START DOCUMENT EXCERPT

Chairman & Managing Director, West Bengal Power Development Corporation Limited

= P. B. Salim =

Indian civil servant

Dr. P B Salim is an IAS officer of the 2001 batch belonging to the West Bengal cadre. He hails from the south Indian state of Kerala.

== Career ==

Mahant Gyan Das on P. B. Salim

Dr. Salim served in a mix of assignments in West Bengal and Kerala. He started his career as Sub Divisional Officer Barrackpore and thereafter as OSD & under Secretary, Home Department, Govt. of West Bengal; Additional District Magistrate of South 24 Parganas District; General Manager, Kerala State Civil Supplies Corporation. He served as District Magistrate in two districts of Kerala viz. Kozhikode and Kannur and thereafter in two districts of West Bengal viz. Nadia and South 24 Parganas. He served as CEO, Rastriya Swastha Bima Yojana (RSBY) and National Rural Livelihood Mission (NRLM) in West Bengal.

In 2019 He began serving as the Chairman & Managing Director of West Bengal Power Development Corporation Limited (WBPDCL). He has also held additional position as Secretary, Chief Ministers Office (CMO) Public Grievances Cell, West Bengal.

==Recognition==

- United Nations Public Services Award, 2015 – presented by the Secretary General of United Nations – for the pioneering Sanitation Movement in Nadia district
- Green Ganga Award at Rishikesh, June 2017 – presented by Union Cabinet Minister for MDW and Hon’ble Chief Minister of Uttarakhand – for transforming the million plus Ganga Sagar Mela into a ‘Clean Mela’
- British Chevening Scholarship – from the British Govt. for a diploma in Globalization & Leadership, at London School of Economics (LSE) in 2006
- National award for the Best District Election Officer from South India in 2015 – presented by HE the President of India (Smt. Pratibha Patil)

END DOCUMENT EXCERPT
START DATA FOR ANALYSIS

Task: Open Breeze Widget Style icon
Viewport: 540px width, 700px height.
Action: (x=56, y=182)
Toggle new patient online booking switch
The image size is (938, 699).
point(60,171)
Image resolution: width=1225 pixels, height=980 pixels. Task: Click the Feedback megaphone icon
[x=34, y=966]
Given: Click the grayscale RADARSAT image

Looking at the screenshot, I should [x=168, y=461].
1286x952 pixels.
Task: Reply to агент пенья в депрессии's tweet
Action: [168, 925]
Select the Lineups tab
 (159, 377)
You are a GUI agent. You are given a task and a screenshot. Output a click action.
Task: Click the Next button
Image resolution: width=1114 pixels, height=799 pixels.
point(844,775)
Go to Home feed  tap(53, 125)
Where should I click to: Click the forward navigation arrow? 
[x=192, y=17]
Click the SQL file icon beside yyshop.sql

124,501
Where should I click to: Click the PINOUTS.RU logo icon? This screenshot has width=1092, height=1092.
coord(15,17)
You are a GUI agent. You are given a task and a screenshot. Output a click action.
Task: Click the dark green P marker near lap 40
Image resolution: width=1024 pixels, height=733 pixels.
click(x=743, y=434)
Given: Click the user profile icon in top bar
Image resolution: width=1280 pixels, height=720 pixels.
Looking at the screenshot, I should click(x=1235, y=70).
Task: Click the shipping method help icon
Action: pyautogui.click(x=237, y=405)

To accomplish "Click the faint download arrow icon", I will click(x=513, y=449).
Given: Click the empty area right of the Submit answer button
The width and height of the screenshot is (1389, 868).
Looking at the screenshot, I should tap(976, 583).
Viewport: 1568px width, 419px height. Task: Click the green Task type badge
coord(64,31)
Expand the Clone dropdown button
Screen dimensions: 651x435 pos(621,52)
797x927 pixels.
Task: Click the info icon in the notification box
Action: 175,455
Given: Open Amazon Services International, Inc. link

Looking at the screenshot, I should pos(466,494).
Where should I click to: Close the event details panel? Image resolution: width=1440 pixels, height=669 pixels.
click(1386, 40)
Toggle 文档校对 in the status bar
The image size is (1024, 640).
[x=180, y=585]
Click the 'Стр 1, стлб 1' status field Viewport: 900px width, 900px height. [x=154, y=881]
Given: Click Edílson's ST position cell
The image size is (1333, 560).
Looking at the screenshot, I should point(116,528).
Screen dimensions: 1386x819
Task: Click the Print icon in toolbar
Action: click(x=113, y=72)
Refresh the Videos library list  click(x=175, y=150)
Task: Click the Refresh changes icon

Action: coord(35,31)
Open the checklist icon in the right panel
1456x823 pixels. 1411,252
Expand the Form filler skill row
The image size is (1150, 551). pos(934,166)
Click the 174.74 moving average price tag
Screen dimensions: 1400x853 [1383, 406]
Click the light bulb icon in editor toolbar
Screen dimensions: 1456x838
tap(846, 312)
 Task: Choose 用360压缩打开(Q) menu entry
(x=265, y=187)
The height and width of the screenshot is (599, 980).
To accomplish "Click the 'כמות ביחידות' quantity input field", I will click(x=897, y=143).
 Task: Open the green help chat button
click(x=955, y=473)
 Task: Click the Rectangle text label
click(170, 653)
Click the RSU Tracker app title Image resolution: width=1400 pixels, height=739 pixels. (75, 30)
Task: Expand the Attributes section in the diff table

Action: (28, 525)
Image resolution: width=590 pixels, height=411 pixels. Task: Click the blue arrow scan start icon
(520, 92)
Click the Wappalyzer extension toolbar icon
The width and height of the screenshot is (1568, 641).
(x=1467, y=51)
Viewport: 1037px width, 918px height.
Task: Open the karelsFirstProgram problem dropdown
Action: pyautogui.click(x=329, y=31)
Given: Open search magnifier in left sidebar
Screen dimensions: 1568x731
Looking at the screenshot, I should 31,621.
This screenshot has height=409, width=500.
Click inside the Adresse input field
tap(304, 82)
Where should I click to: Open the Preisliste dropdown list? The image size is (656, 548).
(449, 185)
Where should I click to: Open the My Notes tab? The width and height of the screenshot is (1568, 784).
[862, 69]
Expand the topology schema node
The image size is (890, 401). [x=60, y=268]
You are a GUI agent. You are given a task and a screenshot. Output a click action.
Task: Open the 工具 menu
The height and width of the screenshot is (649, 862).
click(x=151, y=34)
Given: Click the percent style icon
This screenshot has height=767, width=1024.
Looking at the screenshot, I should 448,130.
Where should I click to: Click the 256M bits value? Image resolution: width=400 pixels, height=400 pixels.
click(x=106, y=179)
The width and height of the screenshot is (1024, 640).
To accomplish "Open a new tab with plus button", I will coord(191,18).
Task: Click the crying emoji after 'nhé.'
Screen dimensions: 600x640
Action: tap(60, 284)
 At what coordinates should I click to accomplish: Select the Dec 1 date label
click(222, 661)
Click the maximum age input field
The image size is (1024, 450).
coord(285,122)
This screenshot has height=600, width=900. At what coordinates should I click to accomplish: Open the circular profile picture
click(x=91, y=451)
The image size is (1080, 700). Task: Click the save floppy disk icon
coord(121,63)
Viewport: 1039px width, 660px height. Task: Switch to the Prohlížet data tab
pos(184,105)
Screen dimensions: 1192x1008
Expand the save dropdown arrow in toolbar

END DATA FOR ANALYSIS

EXERCISE SET
**a)** In the P. B. Salim profile, set down the text between "Chairman & Managing Director, West" and "state of Kerala.", inclusive.
**b)** Write the next part of the P. B. Salim profile, continuing after its last line.

ANSWERS
**a)**
Chairman & Managing Director, West Bengal Power Development Corporation Limited

= P. B. Salim =

Indian civil servant

Dr. P B Salim is an IAS officer of the 2001 batch belonging to the West Bengal cadre. He hails from the south Indian state of Kerala.

**b)**
- National Award for Best Community Mobilizer 2015 – from the Hon'ble Prime Minister of India (Shri Narendra Modi) for making Nadia the first ODF (Open Defecation Free) district in the country
- Peoples award for the most popular Collector of Kozhikode – from HE the President of India (Shri APJ Abdul Kalam) in 2012
- Chief Ministers Award for Excellence, 2014 & 2023 – from Hon'ble Chief Minister of West Bengal (Smt. Mamata Banerjee)
- Kerala State Govt. e-governance award in 2010 & 2011 – from the Hon'ble Chief Minister of Kerala (Shri V S Achuthanandan & Shri Ommen Chandy)
- HUDCO National Award for Urban Leadership, 2015 – presented by Union Minister of Urban Development
- Award for best CEO, RSBY – for the year 2012 from Union Labour Minister

==Achievements==

- WBPDCL posts highest ever operating profit of ₹1000 crore in 2024-2025
- Best performing power generation firm in India

==Publications==

- Malabar Heritage and Culture editor along with Prof Hafis Muhammed and Prof N. C. Vasisht, by Mathrubhumi Publishers
- 101 Success Stories, editor along with Dr Muhammed, by Mathrubhumi Publishers

==Social Initiatives==
- Sabar Shouchagar (Toilets for all)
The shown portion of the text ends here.